- [EXERCISE] Nothing but the lines below from the one with "This screenshot has width=658, height=466." through the one with "Given: Click the 3/14/2025 date badge" should be output, each exactly as given, and no pictures.

Screenshot grounding data:

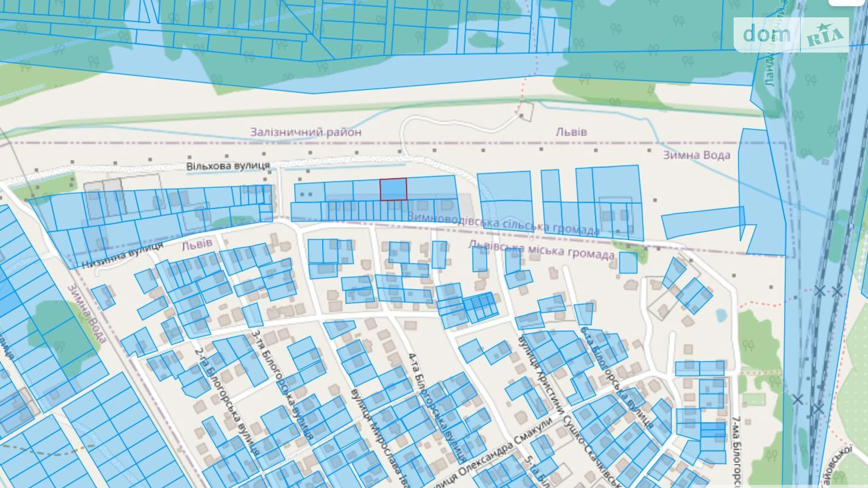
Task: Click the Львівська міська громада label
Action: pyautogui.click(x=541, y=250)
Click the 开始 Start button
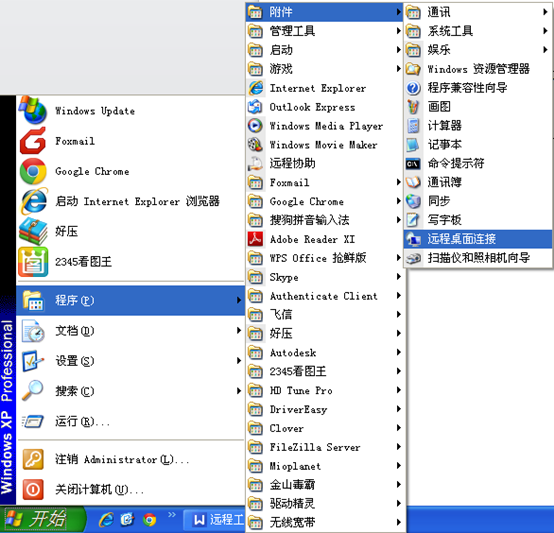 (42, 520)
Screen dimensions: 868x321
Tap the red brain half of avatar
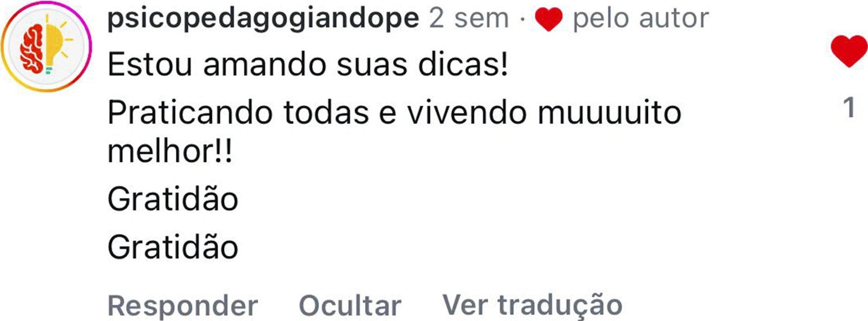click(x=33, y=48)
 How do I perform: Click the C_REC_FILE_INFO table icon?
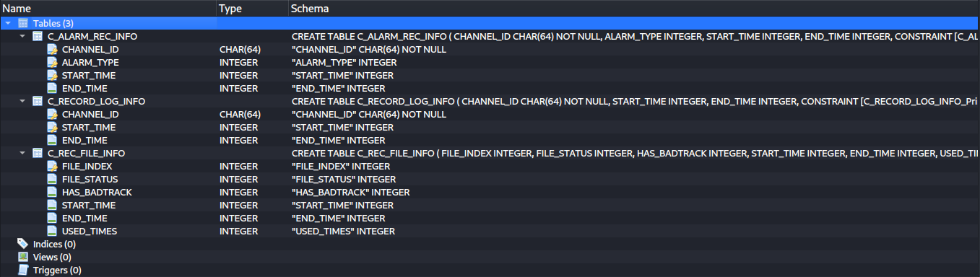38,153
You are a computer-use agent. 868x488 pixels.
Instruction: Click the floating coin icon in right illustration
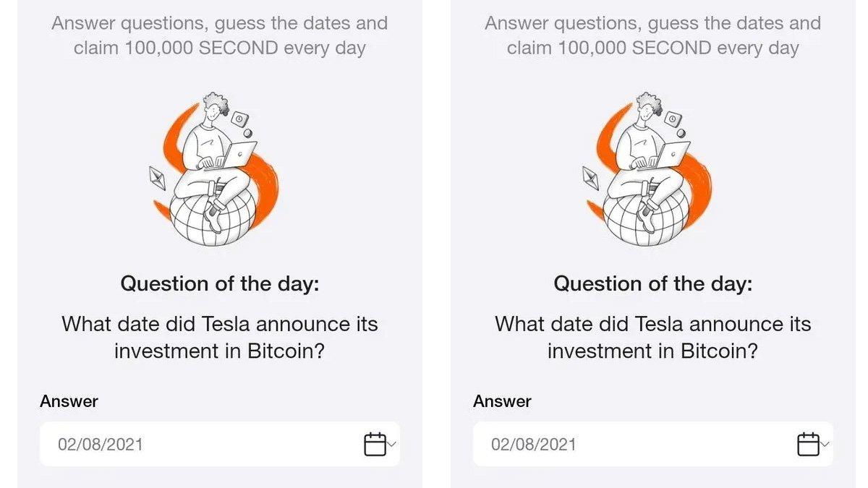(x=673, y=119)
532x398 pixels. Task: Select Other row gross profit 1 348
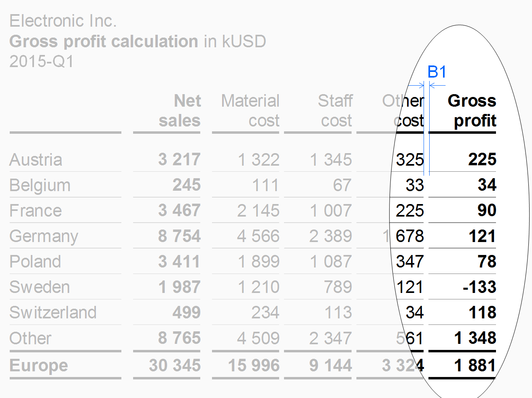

...

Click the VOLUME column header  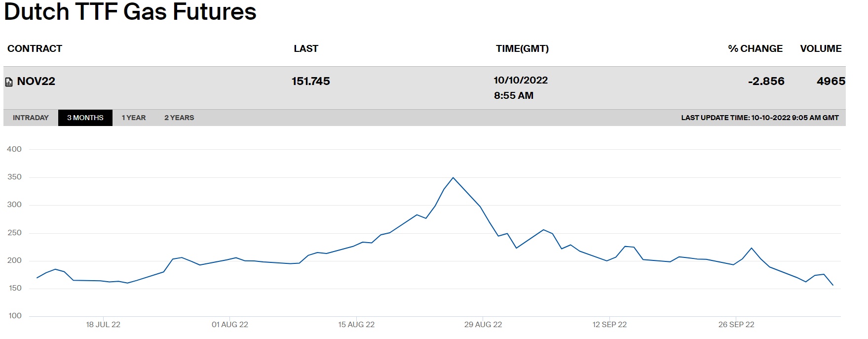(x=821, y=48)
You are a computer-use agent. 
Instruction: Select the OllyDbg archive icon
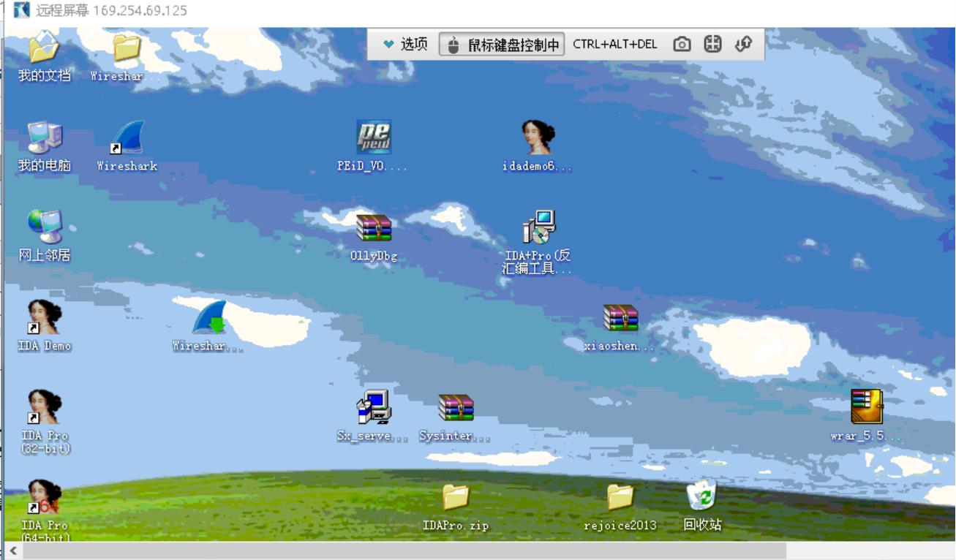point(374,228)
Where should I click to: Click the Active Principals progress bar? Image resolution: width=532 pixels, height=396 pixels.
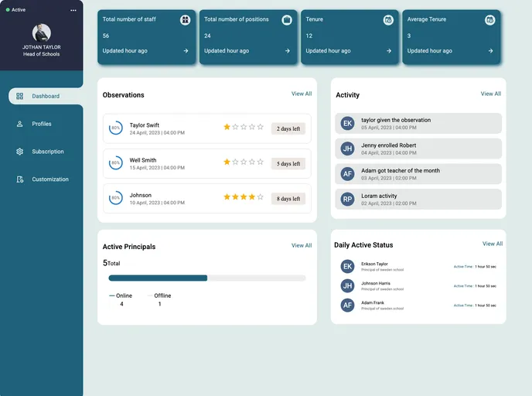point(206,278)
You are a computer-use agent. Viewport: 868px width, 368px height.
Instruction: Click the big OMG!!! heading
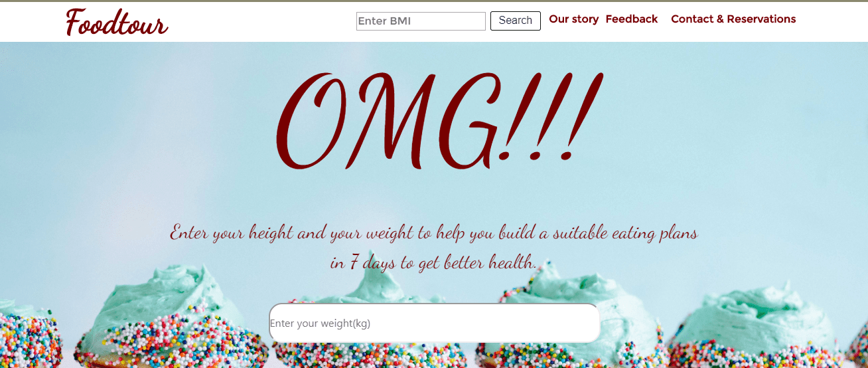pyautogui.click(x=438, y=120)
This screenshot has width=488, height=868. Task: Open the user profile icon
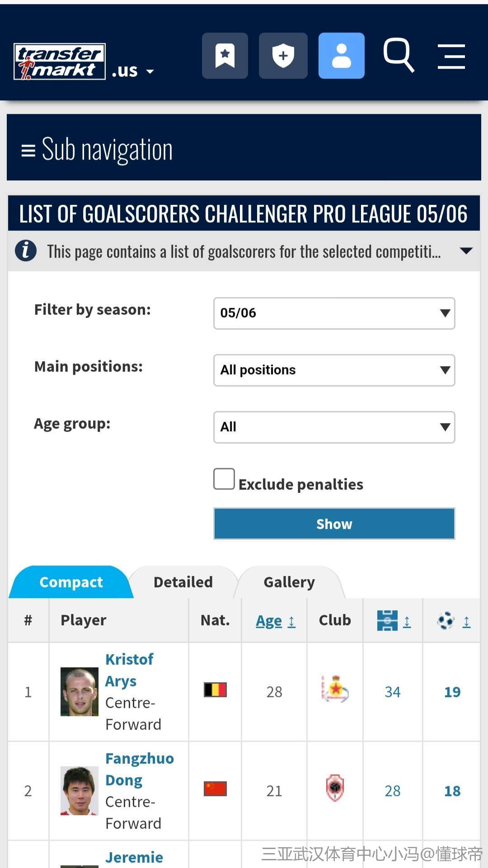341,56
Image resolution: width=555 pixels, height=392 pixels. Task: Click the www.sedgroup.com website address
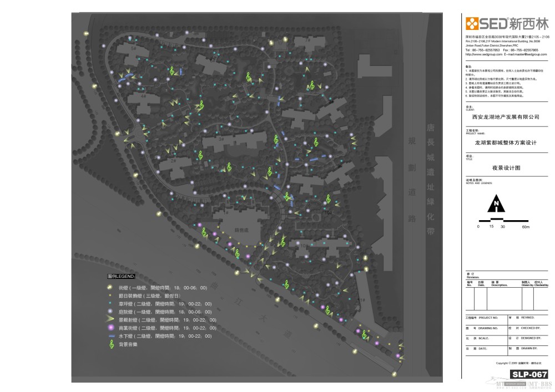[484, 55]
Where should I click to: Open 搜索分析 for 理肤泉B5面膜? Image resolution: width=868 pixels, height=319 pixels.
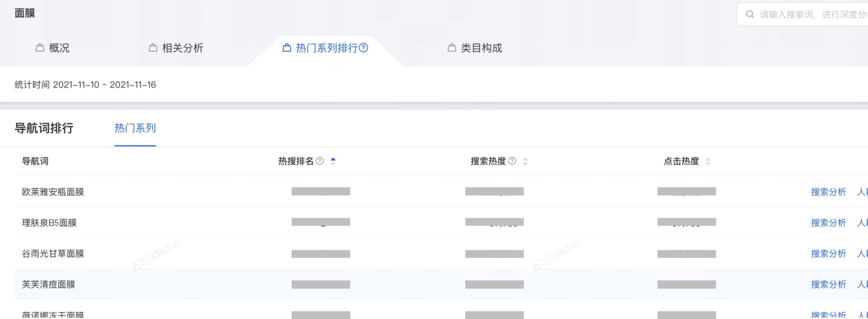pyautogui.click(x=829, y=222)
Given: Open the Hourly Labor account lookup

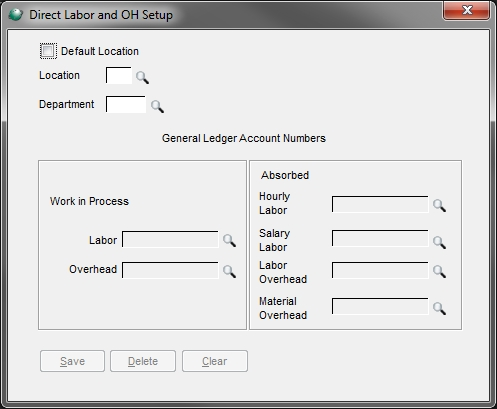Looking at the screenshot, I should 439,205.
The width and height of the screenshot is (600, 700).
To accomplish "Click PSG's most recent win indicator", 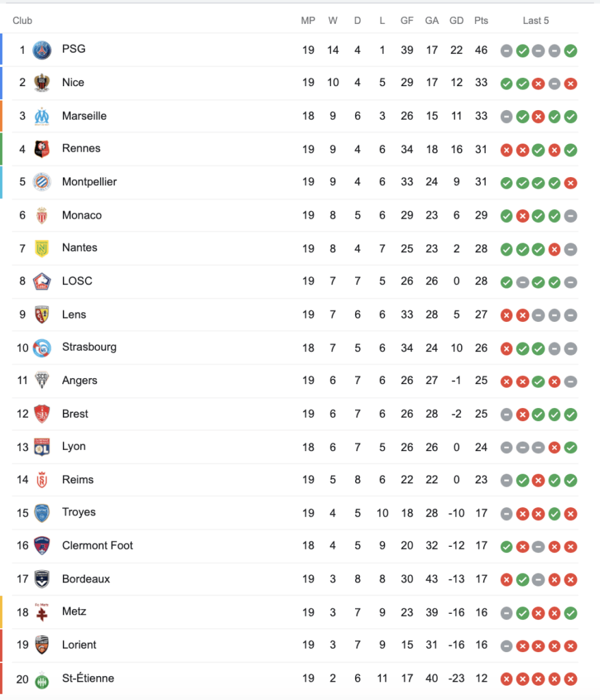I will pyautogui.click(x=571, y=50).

...

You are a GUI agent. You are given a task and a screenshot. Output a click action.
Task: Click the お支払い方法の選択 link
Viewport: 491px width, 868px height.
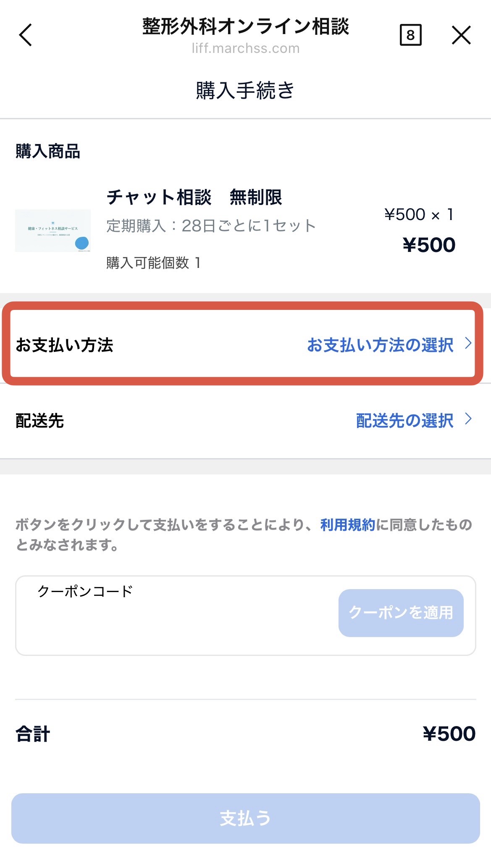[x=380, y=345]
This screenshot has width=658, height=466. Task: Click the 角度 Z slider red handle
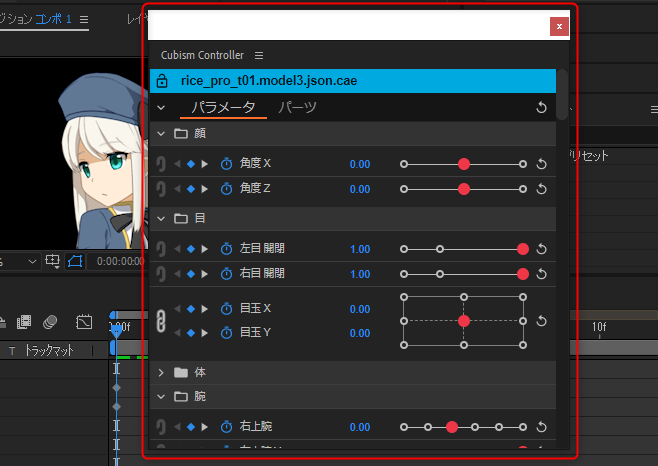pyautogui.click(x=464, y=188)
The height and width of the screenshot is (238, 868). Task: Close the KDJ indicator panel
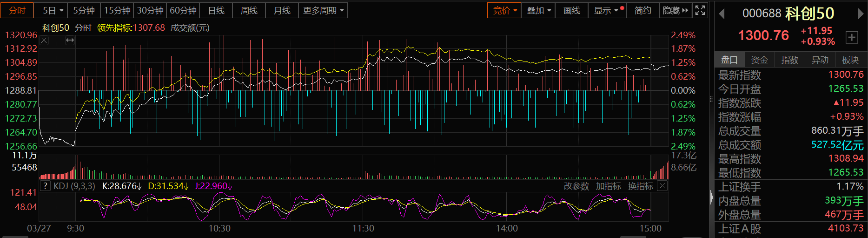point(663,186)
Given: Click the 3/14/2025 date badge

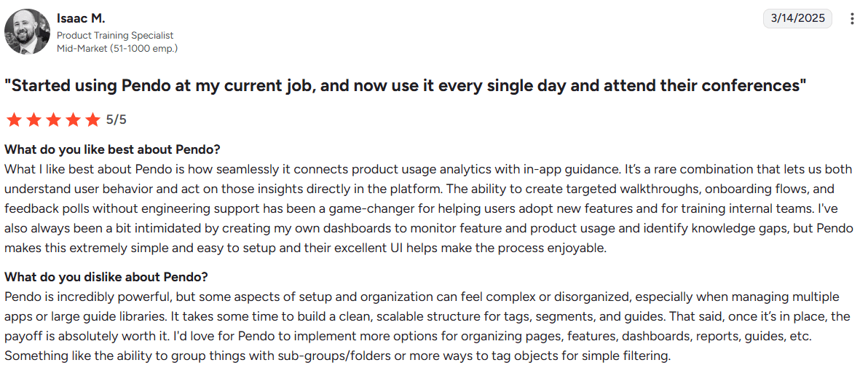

- [THE ANSWER]
This screenshot has width=658, height=466. Task: Click the 角度 Z slider red handle
pyautogui.click(x=464, y=188)
The height and width of the screenshot is (238, 868). Task: Close the KDJ indicator panel
point(663,186)
Given: Click the 3/14/2025 date badge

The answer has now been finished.